O que disse a defesa do médico à época
“Os problemas relatados por algumas pacientes, tentando responsabilizá-lo, tratam-se na verdade de aplicação de silicone industrial em procedimento anterior, realizados com outros profissionais. Ocorre que todo procedimento estético, por simples que seja, possui riscos de intercorrências, principalmente quando é necessário o uso de anestésico. O Dr. Adelmo firma seu compromisso e seriedade com suas pacientes, colocando-se a disposição no que for preciso”.

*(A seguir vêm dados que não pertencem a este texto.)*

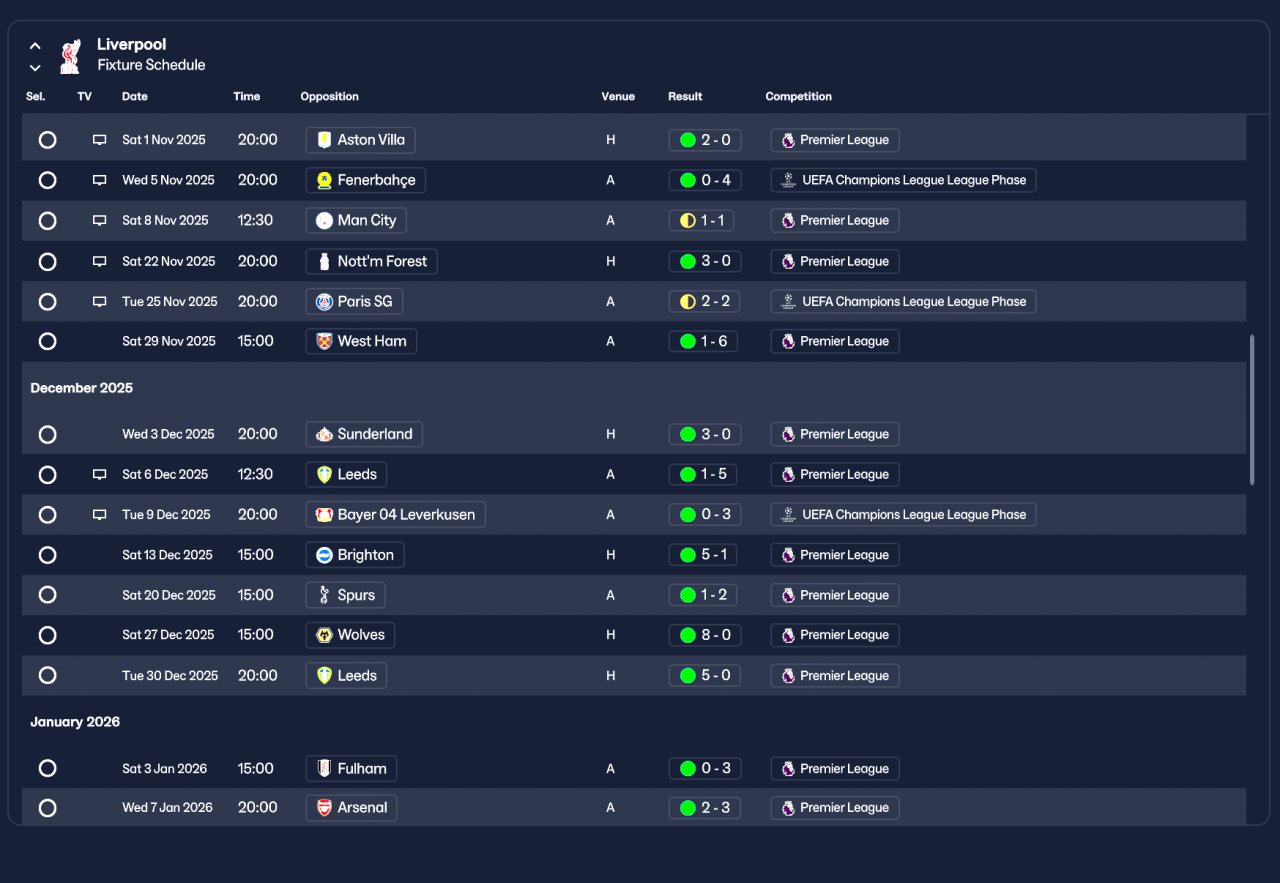Open UEFA Champions League link for Paris SG

tap(904, 302)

Segundo as recomendações da Agência Nacional de Vigilância Sanitária (Anvisa), o produto está autorizado para as seguintes aplicações:
De acordo com as orientações do fabricante, a dose utilizada é aquela “estritamente necessária para a correção de defeitos tegumentares ou da pele”, e depende de avaliação médica.
Produto não recomendado
A Sociedade Brasileira de Cirurgia Plástica (SBCP) não recomenda o uso de PMMA em procedimentos estéticos, visto que o produto é composto por plástico e, uma vez no organismo, é irreversível.

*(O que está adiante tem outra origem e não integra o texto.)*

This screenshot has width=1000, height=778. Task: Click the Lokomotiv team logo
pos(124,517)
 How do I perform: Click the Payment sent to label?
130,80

A especialista em cirurgia plástica, Maria Roberta Martins, da SBCP, explicou que apesar do produto ter permissão da Anvisa, o uso estético pode acarretar complicações que não podem ser removidas do corpo. O material é mais atrativo para as clínicas, e frequentemente usado, por causa do seu baixo custo, se comparado aos produtos biodegradáveis.

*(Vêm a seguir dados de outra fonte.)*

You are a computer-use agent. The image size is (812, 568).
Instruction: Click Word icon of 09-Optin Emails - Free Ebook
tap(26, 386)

O PMMA também não é indicado para uso subcutâneo, ou seja, em aplicações por seringa. Pacientes devem observar que, diferentemente do ativo ácido hialurônico, por exemplo, o polimetilmetacrilato não se dissolve no organismo. Caso o procedimento não seja bem sucedido ou o cliente fique insatisfeito com o resultado, sua remoção é quase impossível.
“Recebemos muitos casos de complicações, as mais trágicas incluem necrose e até mesmo insuficiência renal. Quando tentamos tirar, o produto já se integrou em áreas delicadas, como os nervos. Então, precisaríamos retirar uma parte para reduzir o tamanho”, afirmou a especialista.
No caso de aplicações na região dos glúteos, intervenção conhecida como bioplastia, a quantidade da dose utilizada também pode ser um fator preocupante. Pela Anvisa, a recomendação é de 120 ml por aplicação, mas essa quantidade pode variar de paciente para paciente.
Para além da escolha do produto seguro e com possibilidade de reversão, a Sociedade Brasileira de Cirurgia Plástica alerta para a escolha do profissional da saúde, porque não basta fazer um bom atendimento e ter sucesso no procedimento, o médico precisa, também, ter condições de atender o paciente caso a intervenção dê errado.
“É fundamental a escolha criteriosa [do profissional], porque se o procedimento apresentar alguma complicação, ele [médico] vai ter condições de me tratar? É isso tem que temos que perguntar logo no momento da escolha do profissional”, afirmou Maria Roberta.